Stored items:
■ ■ ■ ■
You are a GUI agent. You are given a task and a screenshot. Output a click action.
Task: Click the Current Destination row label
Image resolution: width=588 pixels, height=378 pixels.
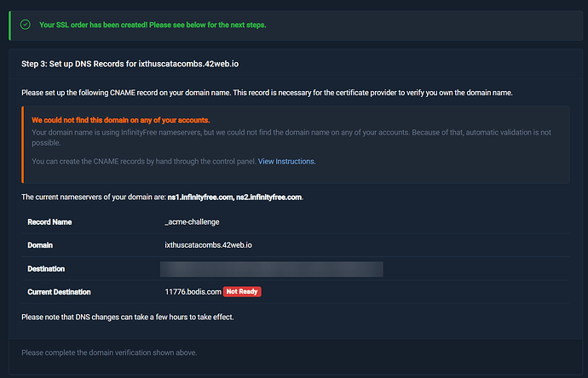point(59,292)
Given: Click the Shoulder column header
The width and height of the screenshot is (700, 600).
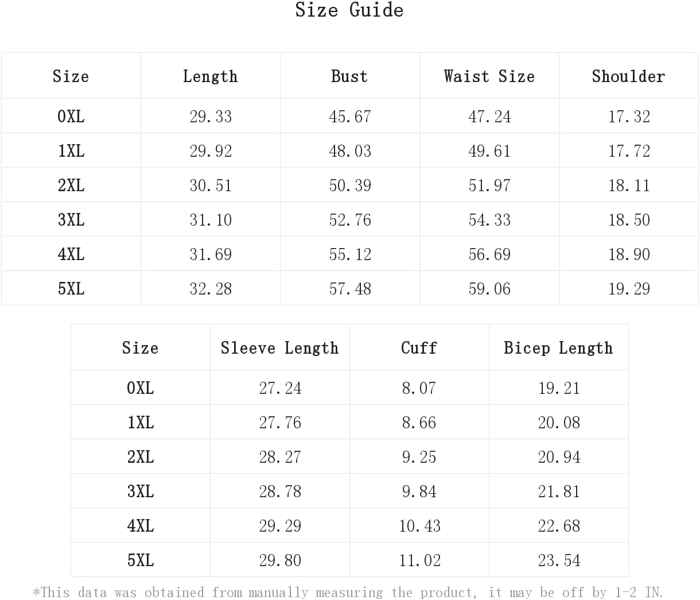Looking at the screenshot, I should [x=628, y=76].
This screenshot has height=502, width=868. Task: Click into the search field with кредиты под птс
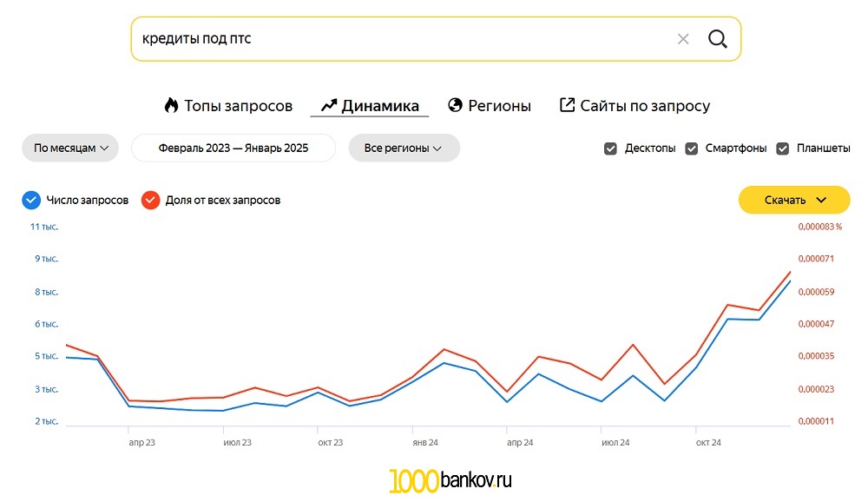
■ ■ ■ ■
▸ WHAT THIS TASK INVOLVES: From the first line to the last, print the records exactly; leave out the pictures.

▸ SOLUTION FOR THIS PROBLEM:
You are a GUI agent. You are given a task and a screenshot. Output a click action.
Task: Click the Current Destination row label
Image resolution: width=588 pixels, height=378 pixels.
point(59,292)
Given: Click the Shoulder column header
The width and height of the screenshot is (700, 600).
Looking at the screenshot, I should [x=628, y=76].
This screenshot has height=502, width=868. Task: Click into the search field with кредиты под птс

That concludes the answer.